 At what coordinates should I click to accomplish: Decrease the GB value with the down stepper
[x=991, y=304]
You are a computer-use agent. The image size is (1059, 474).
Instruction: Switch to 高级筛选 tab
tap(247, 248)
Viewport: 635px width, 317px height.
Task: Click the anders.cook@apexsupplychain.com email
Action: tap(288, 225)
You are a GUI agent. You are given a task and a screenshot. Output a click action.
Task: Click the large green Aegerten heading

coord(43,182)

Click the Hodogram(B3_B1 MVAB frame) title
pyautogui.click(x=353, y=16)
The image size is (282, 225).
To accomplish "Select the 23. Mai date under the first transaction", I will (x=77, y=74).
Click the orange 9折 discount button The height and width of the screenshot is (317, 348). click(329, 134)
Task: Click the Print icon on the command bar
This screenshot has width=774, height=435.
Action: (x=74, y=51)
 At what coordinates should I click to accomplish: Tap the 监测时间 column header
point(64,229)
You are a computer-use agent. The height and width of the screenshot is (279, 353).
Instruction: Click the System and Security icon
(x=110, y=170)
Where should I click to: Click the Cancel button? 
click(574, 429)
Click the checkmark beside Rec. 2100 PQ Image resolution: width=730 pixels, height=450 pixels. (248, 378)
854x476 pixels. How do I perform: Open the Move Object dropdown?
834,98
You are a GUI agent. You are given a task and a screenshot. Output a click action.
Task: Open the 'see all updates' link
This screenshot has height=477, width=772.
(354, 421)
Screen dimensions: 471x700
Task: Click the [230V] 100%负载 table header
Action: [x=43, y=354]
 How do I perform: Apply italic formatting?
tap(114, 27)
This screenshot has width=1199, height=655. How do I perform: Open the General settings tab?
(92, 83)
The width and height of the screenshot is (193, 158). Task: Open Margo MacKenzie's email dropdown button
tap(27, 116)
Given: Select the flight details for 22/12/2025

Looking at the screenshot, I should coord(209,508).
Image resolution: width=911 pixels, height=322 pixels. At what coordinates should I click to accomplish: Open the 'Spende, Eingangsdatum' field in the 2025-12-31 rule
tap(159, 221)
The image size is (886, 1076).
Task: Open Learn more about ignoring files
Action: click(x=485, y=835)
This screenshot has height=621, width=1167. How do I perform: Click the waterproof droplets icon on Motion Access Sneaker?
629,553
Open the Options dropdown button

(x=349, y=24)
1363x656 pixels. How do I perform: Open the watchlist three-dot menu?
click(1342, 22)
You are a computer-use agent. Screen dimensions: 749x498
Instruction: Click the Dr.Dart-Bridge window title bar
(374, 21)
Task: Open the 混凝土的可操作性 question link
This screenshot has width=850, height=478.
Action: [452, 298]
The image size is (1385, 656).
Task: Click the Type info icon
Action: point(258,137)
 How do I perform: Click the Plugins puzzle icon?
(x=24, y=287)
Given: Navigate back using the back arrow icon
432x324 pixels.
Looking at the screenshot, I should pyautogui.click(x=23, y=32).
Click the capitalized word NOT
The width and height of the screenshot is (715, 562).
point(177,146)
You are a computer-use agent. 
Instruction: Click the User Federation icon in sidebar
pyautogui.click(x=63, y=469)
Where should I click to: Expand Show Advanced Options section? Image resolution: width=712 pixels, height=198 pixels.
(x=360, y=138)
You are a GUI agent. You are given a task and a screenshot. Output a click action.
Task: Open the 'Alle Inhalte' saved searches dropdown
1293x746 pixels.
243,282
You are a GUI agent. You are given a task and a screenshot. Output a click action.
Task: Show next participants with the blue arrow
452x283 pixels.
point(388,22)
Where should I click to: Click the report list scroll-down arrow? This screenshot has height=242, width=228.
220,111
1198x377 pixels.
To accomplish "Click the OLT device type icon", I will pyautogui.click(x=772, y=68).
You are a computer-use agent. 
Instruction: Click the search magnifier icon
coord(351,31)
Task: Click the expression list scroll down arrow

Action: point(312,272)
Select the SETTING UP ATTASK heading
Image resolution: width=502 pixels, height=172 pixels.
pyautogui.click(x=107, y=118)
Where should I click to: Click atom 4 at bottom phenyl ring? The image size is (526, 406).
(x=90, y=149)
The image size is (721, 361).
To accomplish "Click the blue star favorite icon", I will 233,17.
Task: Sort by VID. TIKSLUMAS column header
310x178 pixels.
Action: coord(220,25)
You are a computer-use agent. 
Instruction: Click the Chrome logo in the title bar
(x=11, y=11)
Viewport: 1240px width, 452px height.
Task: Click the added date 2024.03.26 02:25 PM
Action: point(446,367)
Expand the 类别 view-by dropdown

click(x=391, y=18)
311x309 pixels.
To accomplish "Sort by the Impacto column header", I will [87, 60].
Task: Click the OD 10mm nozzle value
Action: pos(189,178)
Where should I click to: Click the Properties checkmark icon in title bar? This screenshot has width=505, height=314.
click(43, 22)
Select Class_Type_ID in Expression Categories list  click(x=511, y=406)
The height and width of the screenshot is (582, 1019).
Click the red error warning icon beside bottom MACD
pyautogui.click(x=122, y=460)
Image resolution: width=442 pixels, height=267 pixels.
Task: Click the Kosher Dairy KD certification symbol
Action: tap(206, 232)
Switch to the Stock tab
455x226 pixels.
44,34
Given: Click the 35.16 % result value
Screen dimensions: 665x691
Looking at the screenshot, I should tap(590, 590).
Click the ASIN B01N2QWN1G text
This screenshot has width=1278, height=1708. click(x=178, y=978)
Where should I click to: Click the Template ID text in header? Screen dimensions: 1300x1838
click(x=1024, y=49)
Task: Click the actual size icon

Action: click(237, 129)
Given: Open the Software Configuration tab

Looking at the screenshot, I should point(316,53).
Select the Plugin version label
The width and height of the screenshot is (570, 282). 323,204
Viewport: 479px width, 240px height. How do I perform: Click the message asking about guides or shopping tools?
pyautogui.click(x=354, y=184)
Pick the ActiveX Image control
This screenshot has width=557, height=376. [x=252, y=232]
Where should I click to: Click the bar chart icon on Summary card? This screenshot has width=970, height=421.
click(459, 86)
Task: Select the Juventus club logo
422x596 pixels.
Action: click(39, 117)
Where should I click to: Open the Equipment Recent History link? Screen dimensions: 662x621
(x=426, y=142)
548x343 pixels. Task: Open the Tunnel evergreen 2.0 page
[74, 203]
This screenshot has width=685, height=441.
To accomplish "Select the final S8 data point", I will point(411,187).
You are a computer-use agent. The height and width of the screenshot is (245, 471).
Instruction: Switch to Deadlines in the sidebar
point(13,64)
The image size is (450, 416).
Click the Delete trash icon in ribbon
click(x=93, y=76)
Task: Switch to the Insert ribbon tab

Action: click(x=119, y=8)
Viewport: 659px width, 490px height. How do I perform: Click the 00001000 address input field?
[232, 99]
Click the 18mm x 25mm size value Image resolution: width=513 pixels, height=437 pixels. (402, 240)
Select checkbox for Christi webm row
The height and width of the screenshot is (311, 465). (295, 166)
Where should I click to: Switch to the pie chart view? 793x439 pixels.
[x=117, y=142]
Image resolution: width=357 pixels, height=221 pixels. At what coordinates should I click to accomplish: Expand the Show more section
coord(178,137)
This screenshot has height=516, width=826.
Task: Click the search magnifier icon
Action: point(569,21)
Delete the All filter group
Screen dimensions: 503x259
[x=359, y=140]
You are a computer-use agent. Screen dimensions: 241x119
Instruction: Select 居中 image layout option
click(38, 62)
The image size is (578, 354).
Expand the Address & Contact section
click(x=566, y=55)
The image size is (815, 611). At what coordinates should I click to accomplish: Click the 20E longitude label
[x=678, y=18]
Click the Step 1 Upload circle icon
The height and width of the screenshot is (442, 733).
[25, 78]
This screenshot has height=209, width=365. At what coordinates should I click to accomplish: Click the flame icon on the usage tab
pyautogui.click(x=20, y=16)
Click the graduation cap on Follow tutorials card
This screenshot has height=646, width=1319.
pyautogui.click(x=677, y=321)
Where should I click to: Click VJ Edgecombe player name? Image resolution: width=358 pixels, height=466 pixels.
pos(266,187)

* Work instruction: Working from the material above, retype exactly the lines from the one with "1363x656 pixels. How" through the one with "Given: Navigate back", both included, and only those lines.

* Task result:
1363x656 pixels. How do I perform: Open the watchlist three-dot menu?
click(1342, 22)
You are a computer-use agent. Screen dimensions: 749x498
Instruction: Click the Dr.Dart-Bridge window title bar
(374, 21)
Task: Open the 混凝土的可操作性 question link
This screenshot has width=850, height=478.
Action: [452, 298]
The image size is (1385, 656).
Task: Click the Type info icon
Action: point(258,137)
 How do I perform: Click the Plugins puzzle icon?
(x=24, y=287)
Given: Navigate back using the back arrow icon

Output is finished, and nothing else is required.